Als Pilatus den gegeißelten Jesus dem Volk zeigte, sprach er die Worte: „Ecce Homo“ – „Seht, der Mensch!“ (Joh 19,5). Diese Szene, die sich in der Passion Jesu Christi ereignet, spricht uns direkt an. Sie offenbart nicht nur das unschuldige Leiden Christi, sondern auch die Tragweite der menschlichen Sünde und die erlösende Liebe Gottes.
Der geschundene Christus – das Bild unserer Sünde
Jesus steht vor der aufgewiegelten Menge – gezeichnet von den Schlägen, gequält von der Dornenkrone, entblößt, bespuckt und verspottet. Sein Leib ist von Wunden gezeichnet, sein Antlitz entstellt. Doch dieser Anblick ist mehr als eine grausame Momentaufnahme: Er spiegelt die Realität der gefallenen Menschheit wider. Christus trägt hier nicht nur die physischen Spuren der Folter, sondern er nimmt die Last der Sünde, unserer Sünden, auf sich. In seinem zerschundenen Leib erkennen wir uns selbst – verletzt, geschwächt, gezeichnet durch die Sünde. Jede unserer Verfehlungen trifft nicht nur uns selbst, sondern auch Christus, der die Folgen unserer Sünden auf sich nimmt, er erleidet es stellvertretend für uns.
Pilatus – ein Spiegelbild menschlicher Unentschlossenheit
Pilatus ist ein tragischer Zeuge dieser Szene. Viele Gedanken bewegen ihn innerlich, als er Jesus trifft. Er weiß nicht wen oder was er vor sich hat. Er fürchtet, als Römer, der viele Götter kannte, möglicherweise einem göttlichen Wesen gegenüberzustehen. Die Vorstellung, einen Gott in Menschengestalt zu verurteilen und hinrichten zu lassen, konnte schwerwiegende Konsequenzen haben. Diese Unsicherheit mag seine Unruhe verstärkt haben, insbesondere als seine Frau ihn warnte: „Habe du nichts zu schaffen mit jenem Gerechten; denn ich habe heute im Traum seinetwegen viel gelitten“ (Mt 27,19). Er erkennt die Unschuld Jesu und sucht nach einem Weg, ihn freizulassen. Doch der Druck der Menge und die Angst vor den Konsequenzen führen dazu, dass er sich der Verantwortung entzieht. Sein Handeln erinnert an unsere eigene Unentschlossenheit gegenüber der Wahrheit. Wie oft wissen wir, was richtig wäre, und handeln dennoch aus Menschenfurcht anders, um uns selbst zu retten?

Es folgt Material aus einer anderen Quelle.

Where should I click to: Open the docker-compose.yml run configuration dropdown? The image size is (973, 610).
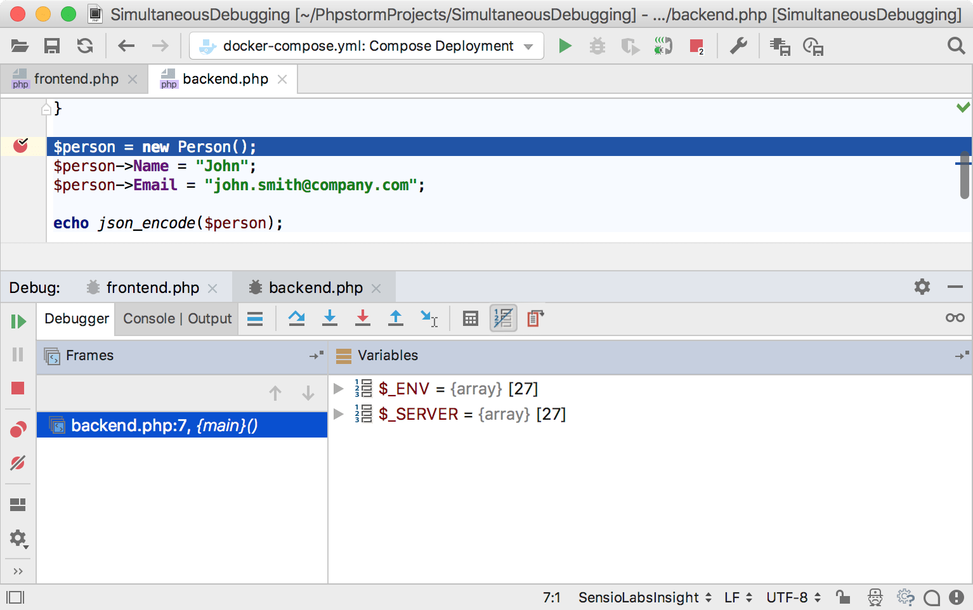(x=528, y=46)
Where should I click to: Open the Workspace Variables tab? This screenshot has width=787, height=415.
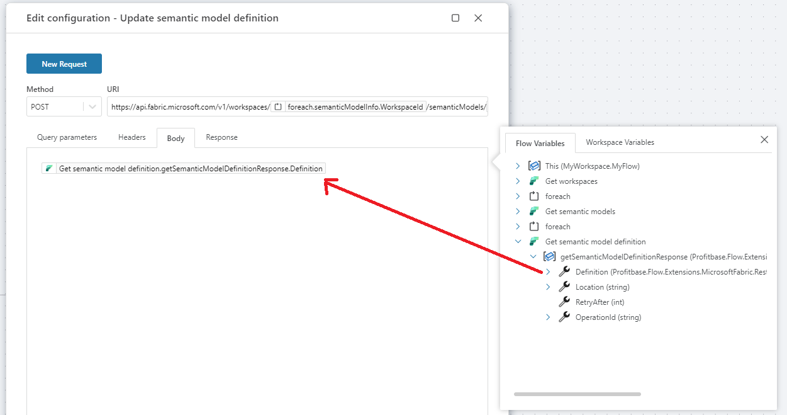click(620, 142)
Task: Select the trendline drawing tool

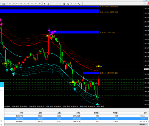Action: coord(60,4)
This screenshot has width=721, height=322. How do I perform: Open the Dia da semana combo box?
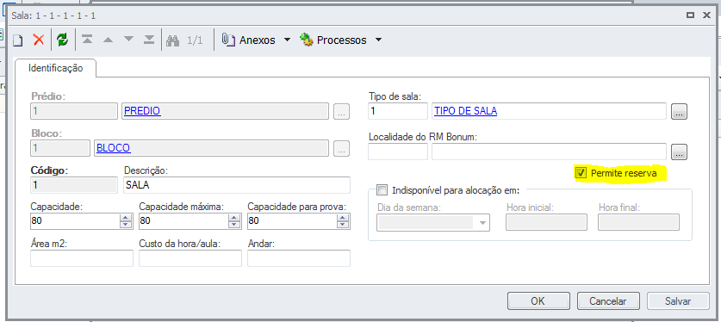coord(433,223)
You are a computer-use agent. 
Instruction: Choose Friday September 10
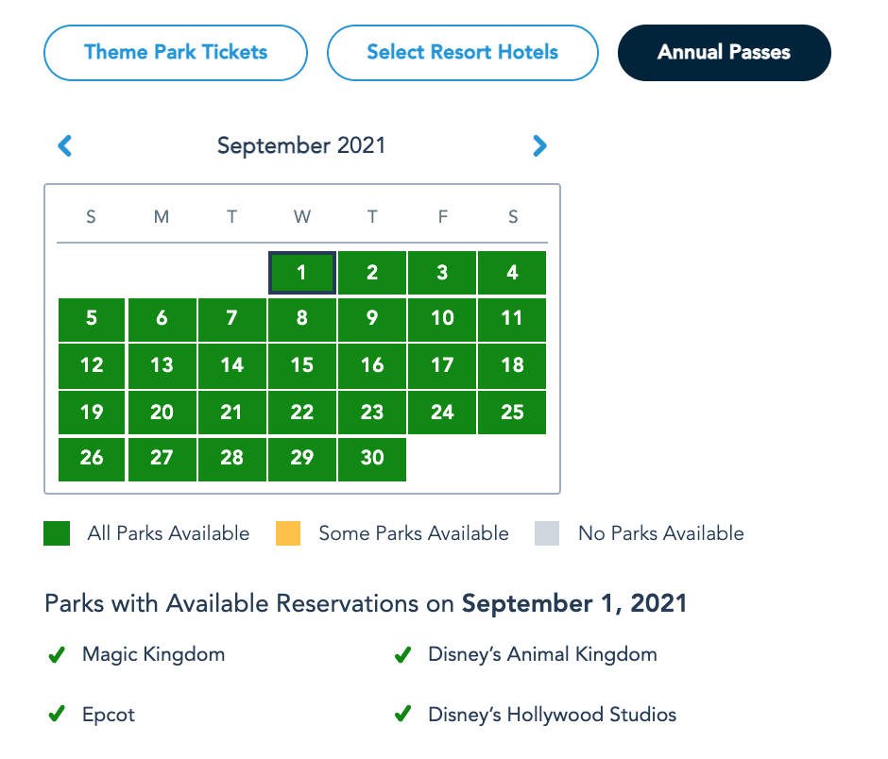point(442,318)
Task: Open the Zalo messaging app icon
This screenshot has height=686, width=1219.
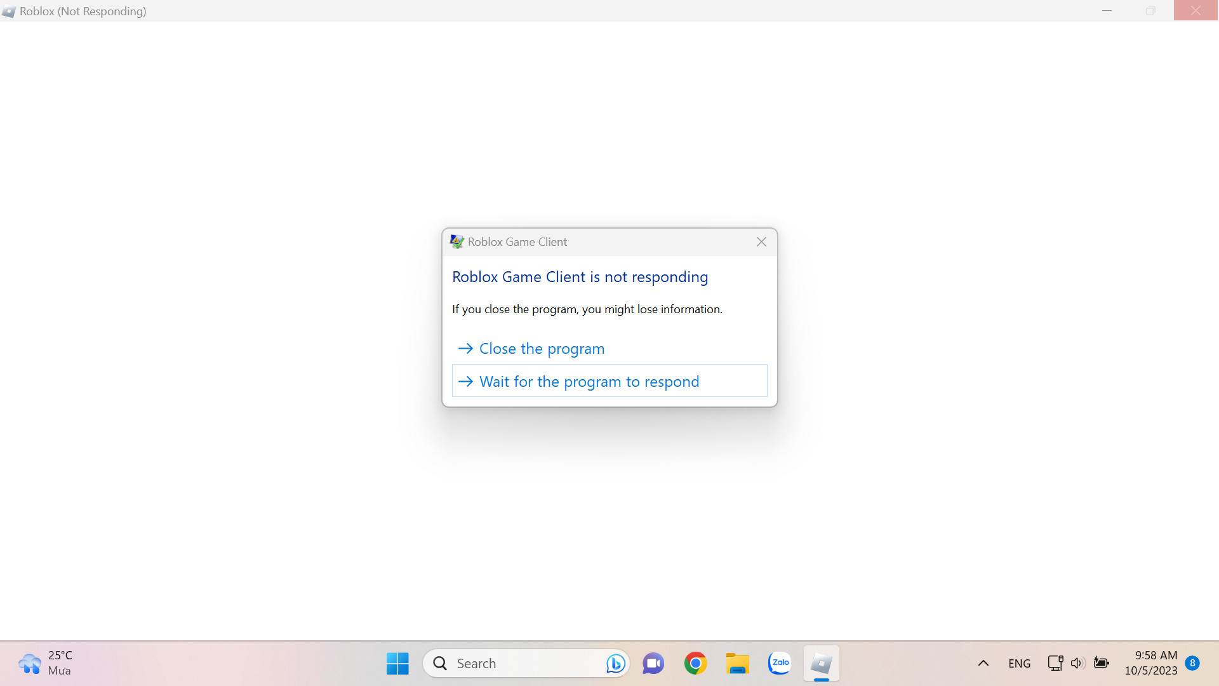Action: (x=778, y=662)
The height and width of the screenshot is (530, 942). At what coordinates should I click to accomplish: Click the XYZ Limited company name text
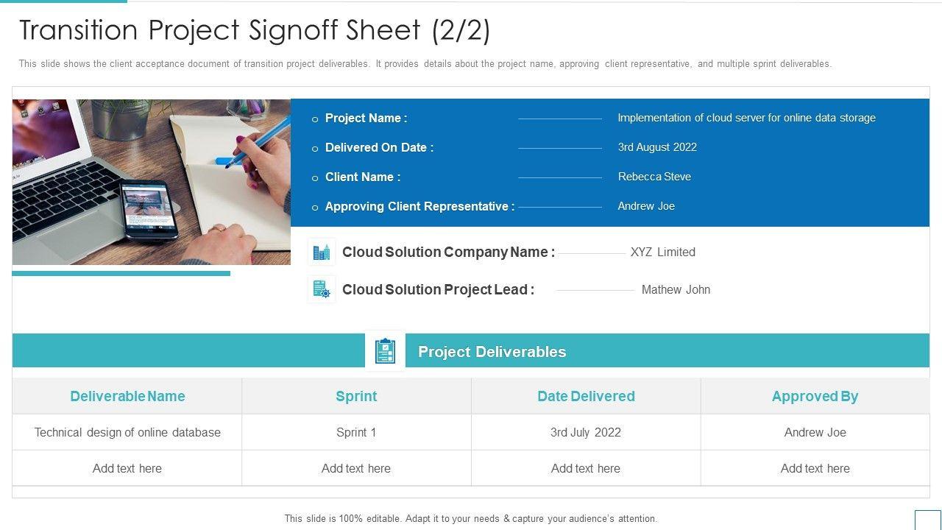coord(662,252)
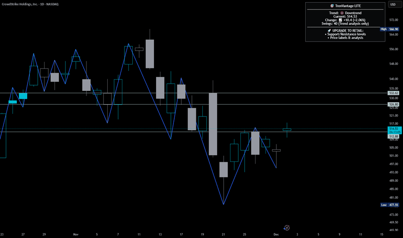403x238 pixels.
Task: Click the latest candle near 514.53
Action: (287, 129)
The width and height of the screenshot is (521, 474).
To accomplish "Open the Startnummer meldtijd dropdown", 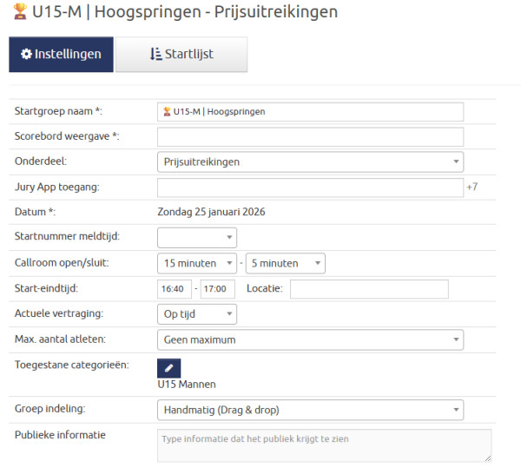I will (196, 237).
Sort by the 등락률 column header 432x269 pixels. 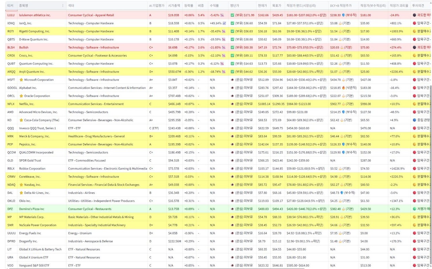coord(188,6)
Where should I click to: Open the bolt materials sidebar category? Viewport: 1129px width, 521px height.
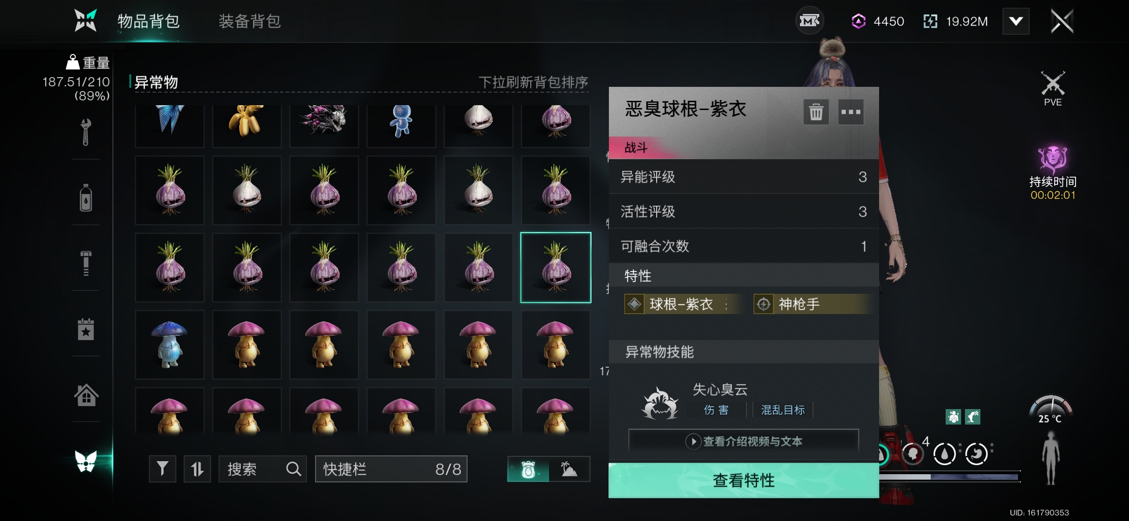click(86, 263)
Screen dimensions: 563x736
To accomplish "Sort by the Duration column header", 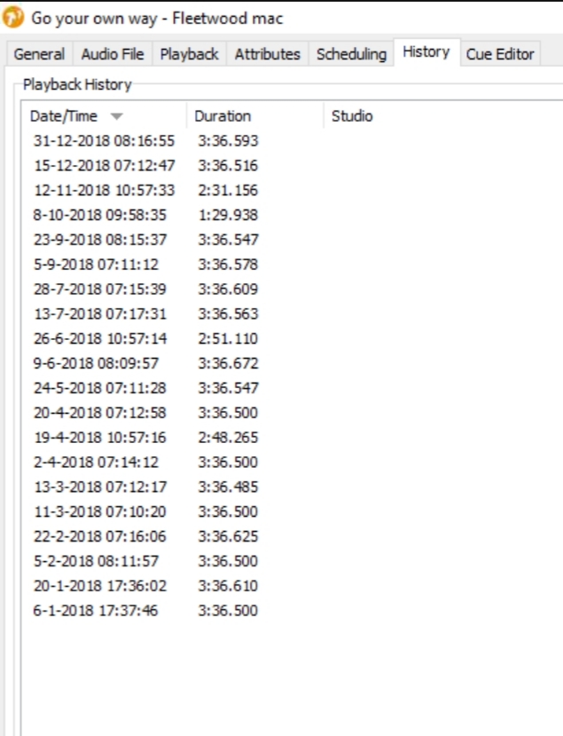I will [x=223, y=116].
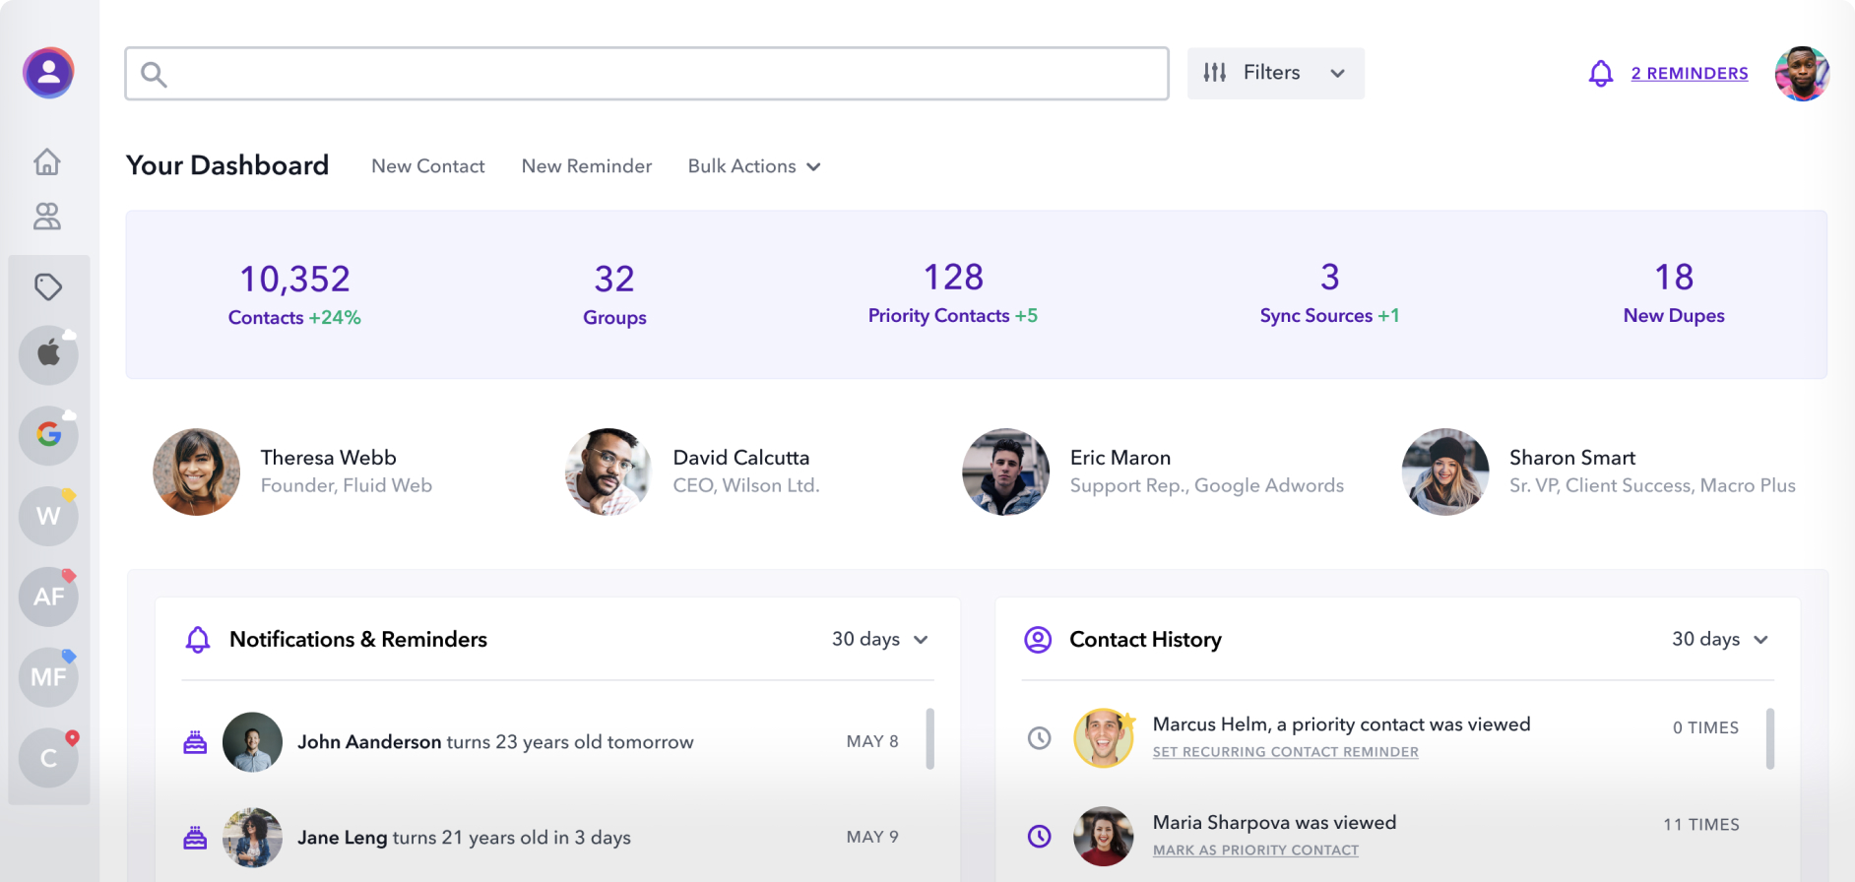Change Contact History 30 days dropdown
1855x882 pixels.
[x=1719, y=640]
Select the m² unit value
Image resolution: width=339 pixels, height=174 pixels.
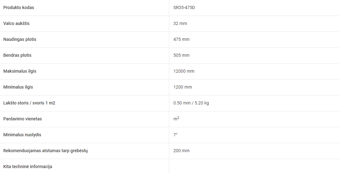tap(176, 118)
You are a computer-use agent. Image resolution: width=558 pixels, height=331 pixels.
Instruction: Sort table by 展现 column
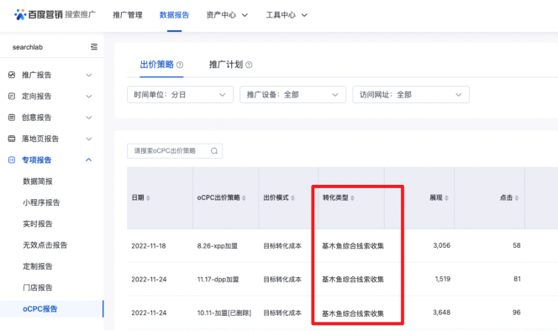click(446, 198)
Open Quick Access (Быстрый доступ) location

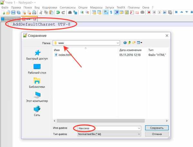tap(37, 55)
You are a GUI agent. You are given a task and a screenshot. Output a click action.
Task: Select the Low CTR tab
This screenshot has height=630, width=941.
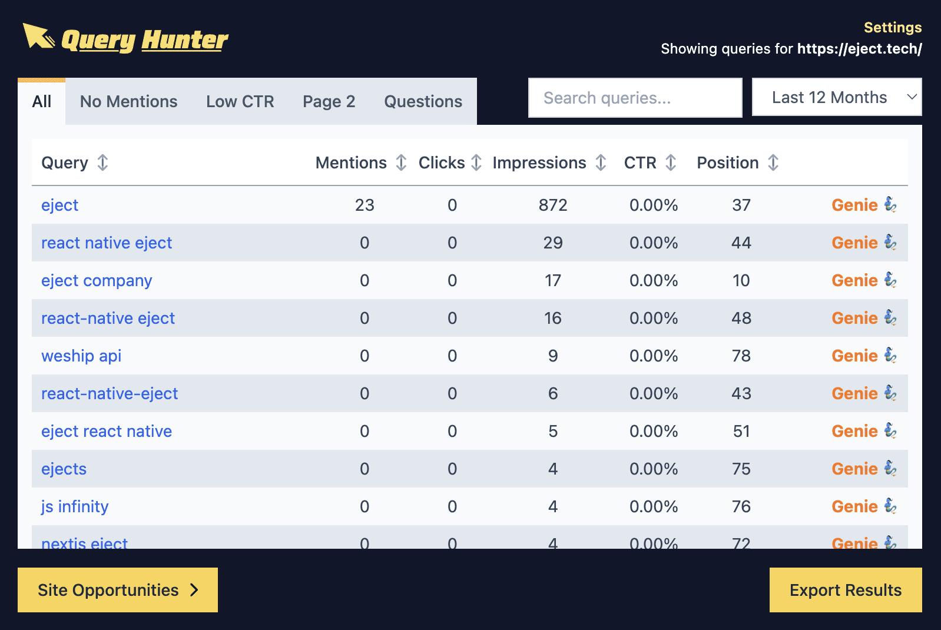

Die Liebe Christi – die Antwort auf unsere Sünde
Ecce Homo – Seht, der Mensch! In diesem geschundenen Antlitz offenbart sich die unendliche Liebe Christi. Er nimmt das auf sich, was wir verursacht haben. Er, der ohne Sünde ist, trägt die Sünde, die uns von Gott trennt, um uns zu erlösen. Sein Leiden ist nicht sinnlos, sondern Heilswerk: „Durch seine Wunden sind wir geheilt“ (Jes 53,5).
Erkennen wir uns selbst in diesem Moment wieder? Begreifen wir, dass unsere Sünden nicht ohne Folgen sind? Und erkennen wir zugleich in Christus die unermessliche Liebe Gottes, die uns zur Umkehr ruft? Möge sein Blick, voller Schmerz und doch voller Liebe, unser Herz berühren und uns zur wahren Reue und Umkehr führen.
Herr Jesus Christus, du hast für uns gelitten. Hilf uns, in deinem Antlitz unsere eigene Bedürftigkeit zu erkennen und dein Erlösungswerk dankbar anzunehmen. Amen.